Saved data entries

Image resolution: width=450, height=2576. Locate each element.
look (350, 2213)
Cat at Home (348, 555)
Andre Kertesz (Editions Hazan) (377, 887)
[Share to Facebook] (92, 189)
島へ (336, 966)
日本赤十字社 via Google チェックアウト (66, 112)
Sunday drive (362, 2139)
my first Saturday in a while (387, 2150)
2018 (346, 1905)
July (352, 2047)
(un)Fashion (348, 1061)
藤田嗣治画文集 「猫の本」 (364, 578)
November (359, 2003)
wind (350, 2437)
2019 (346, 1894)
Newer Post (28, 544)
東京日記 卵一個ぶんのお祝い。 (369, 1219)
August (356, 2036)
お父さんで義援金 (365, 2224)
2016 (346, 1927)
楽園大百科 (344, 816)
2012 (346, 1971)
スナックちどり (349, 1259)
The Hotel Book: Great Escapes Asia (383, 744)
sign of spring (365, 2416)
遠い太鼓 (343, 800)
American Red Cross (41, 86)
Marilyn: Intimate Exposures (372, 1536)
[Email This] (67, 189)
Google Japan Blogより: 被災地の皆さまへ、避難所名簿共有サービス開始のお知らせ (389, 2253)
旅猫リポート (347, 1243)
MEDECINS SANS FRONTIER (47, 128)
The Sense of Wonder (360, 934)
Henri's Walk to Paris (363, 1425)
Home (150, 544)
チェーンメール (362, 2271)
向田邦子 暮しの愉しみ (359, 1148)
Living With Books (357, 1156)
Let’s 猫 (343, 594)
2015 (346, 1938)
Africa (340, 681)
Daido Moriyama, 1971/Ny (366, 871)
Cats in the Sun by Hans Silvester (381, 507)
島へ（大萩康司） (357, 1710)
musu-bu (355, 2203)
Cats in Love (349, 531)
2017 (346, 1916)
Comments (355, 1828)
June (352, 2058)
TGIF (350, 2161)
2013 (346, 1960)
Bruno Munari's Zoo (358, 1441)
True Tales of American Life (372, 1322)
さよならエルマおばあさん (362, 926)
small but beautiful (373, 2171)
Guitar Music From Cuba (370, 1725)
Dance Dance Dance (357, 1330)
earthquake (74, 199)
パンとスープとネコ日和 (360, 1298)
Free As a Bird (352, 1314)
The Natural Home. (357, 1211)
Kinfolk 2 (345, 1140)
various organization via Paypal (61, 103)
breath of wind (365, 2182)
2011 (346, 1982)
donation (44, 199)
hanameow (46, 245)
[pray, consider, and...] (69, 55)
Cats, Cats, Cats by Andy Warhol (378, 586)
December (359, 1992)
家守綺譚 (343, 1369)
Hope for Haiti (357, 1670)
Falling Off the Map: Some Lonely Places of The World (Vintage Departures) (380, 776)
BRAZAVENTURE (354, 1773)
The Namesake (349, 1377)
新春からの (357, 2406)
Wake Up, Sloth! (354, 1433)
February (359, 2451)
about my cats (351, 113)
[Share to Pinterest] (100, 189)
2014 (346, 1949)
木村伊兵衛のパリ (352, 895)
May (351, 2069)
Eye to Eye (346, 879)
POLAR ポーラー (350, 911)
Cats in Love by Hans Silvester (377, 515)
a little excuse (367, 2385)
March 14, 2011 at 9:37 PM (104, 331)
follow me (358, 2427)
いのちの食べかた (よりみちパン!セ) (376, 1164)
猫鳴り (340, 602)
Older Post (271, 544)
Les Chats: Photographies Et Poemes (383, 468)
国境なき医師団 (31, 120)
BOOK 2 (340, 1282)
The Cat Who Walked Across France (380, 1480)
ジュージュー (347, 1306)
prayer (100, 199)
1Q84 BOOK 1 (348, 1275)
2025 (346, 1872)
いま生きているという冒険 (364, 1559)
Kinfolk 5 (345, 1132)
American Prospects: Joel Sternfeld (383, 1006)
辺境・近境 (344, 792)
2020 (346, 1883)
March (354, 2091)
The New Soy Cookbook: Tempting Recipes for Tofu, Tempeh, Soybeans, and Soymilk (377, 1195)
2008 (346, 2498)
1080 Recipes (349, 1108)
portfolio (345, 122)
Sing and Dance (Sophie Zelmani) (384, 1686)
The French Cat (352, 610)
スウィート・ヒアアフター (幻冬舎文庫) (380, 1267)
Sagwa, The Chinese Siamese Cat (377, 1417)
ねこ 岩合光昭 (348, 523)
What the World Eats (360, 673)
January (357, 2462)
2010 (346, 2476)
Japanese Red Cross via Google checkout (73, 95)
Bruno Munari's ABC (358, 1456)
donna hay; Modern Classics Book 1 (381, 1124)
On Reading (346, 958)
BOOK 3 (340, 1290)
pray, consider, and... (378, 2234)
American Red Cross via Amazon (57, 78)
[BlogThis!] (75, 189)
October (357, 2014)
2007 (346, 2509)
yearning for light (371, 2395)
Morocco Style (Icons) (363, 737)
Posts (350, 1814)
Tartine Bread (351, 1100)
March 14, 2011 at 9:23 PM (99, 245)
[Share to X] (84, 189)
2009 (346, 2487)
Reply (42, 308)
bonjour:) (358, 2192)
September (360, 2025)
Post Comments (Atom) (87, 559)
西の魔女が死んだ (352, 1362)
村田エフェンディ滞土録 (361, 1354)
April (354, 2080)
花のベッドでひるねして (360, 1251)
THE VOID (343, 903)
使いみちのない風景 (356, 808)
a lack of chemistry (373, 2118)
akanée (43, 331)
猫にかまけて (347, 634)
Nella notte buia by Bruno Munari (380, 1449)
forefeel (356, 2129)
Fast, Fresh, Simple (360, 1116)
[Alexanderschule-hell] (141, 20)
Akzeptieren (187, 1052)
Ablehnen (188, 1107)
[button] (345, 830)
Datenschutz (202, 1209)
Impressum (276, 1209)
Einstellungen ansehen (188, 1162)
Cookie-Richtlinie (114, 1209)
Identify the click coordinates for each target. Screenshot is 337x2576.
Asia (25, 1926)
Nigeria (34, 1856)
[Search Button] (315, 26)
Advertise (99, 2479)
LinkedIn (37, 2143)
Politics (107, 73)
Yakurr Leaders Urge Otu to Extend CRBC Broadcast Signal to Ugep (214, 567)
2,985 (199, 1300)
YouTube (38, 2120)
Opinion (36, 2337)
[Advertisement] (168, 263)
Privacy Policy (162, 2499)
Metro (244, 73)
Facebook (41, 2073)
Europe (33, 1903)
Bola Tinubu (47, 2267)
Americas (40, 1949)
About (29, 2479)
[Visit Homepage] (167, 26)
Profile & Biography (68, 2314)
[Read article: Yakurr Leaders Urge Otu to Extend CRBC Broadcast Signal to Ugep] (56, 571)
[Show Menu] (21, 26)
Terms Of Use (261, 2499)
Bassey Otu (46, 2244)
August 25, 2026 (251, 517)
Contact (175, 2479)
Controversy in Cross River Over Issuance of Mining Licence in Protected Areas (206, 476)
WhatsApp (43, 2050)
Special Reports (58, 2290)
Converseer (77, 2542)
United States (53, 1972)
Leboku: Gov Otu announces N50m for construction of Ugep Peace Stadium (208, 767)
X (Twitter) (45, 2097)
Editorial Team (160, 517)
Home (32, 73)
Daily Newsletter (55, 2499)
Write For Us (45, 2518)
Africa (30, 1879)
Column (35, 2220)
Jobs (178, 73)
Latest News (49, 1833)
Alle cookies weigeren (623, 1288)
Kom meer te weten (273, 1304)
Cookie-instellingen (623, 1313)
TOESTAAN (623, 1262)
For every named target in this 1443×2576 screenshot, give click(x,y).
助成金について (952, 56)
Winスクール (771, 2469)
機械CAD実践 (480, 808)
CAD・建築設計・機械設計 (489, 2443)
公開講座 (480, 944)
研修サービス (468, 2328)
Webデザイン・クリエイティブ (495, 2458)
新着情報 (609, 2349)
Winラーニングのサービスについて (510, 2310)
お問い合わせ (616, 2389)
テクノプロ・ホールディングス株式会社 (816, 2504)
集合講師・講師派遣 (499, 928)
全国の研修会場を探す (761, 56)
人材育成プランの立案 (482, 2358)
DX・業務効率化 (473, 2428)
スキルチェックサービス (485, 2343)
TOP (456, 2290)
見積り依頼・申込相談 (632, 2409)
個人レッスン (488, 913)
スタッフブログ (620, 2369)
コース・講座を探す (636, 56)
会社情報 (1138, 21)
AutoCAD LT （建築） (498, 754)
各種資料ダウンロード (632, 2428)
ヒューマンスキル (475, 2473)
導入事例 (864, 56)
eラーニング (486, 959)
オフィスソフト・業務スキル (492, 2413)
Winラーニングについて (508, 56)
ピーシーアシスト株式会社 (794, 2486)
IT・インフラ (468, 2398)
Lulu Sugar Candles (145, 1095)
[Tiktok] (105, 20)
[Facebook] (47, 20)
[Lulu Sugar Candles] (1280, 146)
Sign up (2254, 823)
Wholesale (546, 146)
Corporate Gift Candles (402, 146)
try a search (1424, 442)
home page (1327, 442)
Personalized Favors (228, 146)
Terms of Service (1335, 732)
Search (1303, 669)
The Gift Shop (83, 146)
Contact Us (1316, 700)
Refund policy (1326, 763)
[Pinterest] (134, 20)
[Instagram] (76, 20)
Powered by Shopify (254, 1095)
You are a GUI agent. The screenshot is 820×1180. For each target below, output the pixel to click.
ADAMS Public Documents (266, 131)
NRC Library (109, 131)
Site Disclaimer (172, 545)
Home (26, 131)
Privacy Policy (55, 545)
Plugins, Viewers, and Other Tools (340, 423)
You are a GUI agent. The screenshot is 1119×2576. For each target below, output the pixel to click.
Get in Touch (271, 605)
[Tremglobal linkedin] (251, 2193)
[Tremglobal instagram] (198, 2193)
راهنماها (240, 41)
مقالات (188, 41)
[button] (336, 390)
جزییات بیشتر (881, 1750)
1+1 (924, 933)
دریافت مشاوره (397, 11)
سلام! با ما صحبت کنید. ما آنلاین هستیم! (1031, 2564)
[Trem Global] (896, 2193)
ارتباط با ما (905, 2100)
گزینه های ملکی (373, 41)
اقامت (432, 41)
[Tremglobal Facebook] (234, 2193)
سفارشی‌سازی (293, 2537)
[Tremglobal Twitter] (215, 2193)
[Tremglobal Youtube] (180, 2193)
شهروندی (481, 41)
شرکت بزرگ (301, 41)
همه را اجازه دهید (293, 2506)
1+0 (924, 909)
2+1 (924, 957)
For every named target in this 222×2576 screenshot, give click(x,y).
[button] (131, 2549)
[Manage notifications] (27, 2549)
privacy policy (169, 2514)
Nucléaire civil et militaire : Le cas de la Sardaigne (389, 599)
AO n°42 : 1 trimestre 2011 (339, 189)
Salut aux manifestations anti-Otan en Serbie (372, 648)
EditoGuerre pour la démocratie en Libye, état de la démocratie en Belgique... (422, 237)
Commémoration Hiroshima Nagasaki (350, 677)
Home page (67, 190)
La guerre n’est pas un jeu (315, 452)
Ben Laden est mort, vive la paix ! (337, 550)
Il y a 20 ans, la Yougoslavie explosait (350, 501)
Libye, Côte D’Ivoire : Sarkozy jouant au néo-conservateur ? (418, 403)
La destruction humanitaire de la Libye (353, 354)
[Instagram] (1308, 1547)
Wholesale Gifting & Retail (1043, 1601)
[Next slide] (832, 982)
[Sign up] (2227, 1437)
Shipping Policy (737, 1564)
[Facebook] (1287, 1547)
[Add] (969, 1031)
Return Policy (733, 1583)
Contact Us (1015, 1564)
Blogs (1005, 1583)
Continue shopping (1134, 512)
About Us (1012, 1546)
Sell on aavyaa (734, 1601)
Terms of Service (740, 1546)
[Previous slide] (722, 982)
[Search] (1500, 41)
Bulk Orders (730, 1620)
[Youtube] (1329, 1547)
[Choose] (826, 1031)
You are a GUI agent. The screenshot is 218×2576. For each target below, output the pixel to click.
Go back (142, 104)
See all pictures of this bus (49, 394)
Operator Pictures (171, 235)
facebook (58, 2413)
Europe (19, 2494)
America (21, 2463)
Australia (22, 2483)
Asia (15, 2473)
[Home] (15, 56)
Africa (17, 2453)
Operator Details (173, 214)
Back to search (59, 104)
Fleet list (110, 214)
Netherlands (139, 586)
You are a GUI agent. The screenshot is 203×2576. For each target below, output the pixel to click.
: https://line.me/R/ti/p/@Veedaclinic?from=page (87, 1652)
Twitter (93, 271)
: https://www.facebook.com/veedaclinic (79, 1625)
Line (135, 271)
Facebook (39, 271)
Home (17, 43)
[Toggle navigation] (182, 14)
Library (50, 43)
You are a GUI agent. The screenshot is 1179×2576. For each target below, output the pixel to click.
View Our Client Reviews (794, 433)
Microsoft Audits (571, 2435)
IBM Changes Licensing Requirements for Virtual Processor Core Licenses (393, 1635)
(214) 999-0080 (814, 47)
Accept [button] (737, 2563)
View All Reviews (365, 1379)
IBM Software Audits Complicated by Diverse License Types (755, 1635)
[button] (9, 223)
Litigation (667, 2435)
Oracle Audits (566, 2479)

* [EXERCISE GOAL] Using the records above, select and copy every line that has the word "Lulu".

* [RESPONSE TO THE TASK]
Lulu Sugar Candles (145, 1095)
[Lulu Sugar Candles] (1280, 146)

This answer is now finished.